> [Assignment]:
From the records, return each line that has the word "height" in it.

> [Records for the exercise]:
----------------

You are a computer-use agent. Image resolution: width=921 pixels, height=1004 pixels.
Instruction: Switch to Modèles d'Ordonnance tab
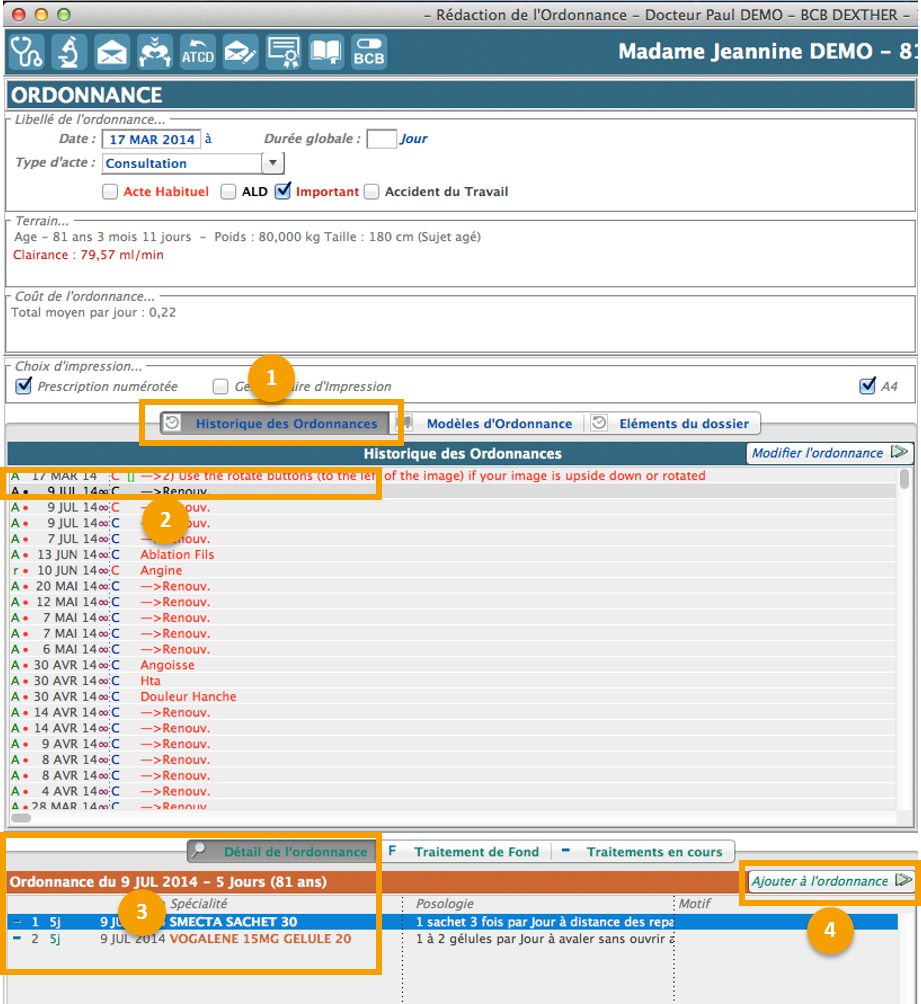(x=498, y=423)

----------------

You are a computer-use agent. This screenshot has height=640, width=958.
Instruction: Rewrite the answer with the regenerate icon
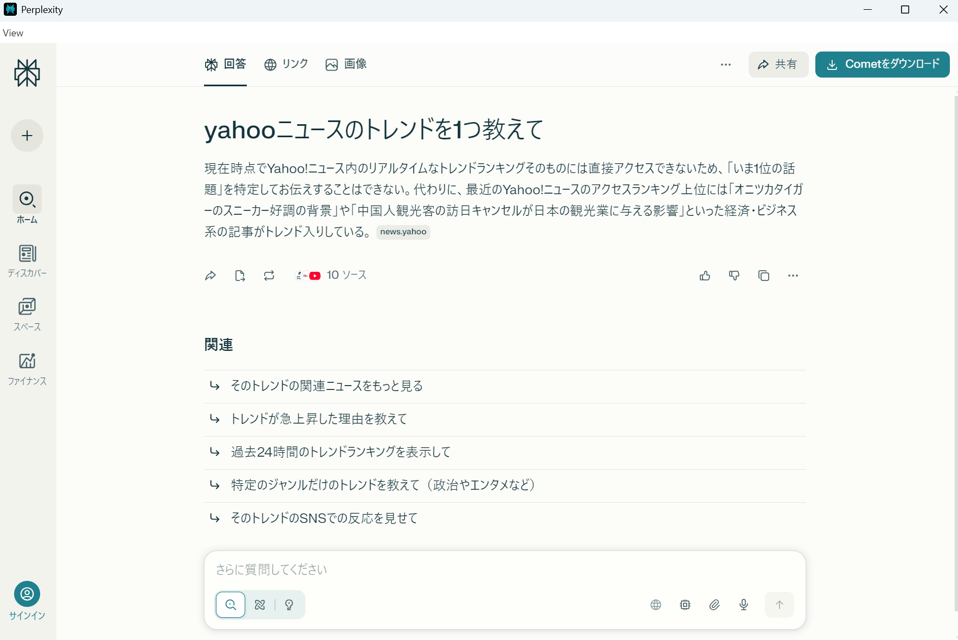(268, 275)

----------------

> [Written solution]:
You are a computer-use agent. Image resolution: width=921 pixels, height=1004 pixels.
You are a computer-use agent. This screenshot has height=640, width=958.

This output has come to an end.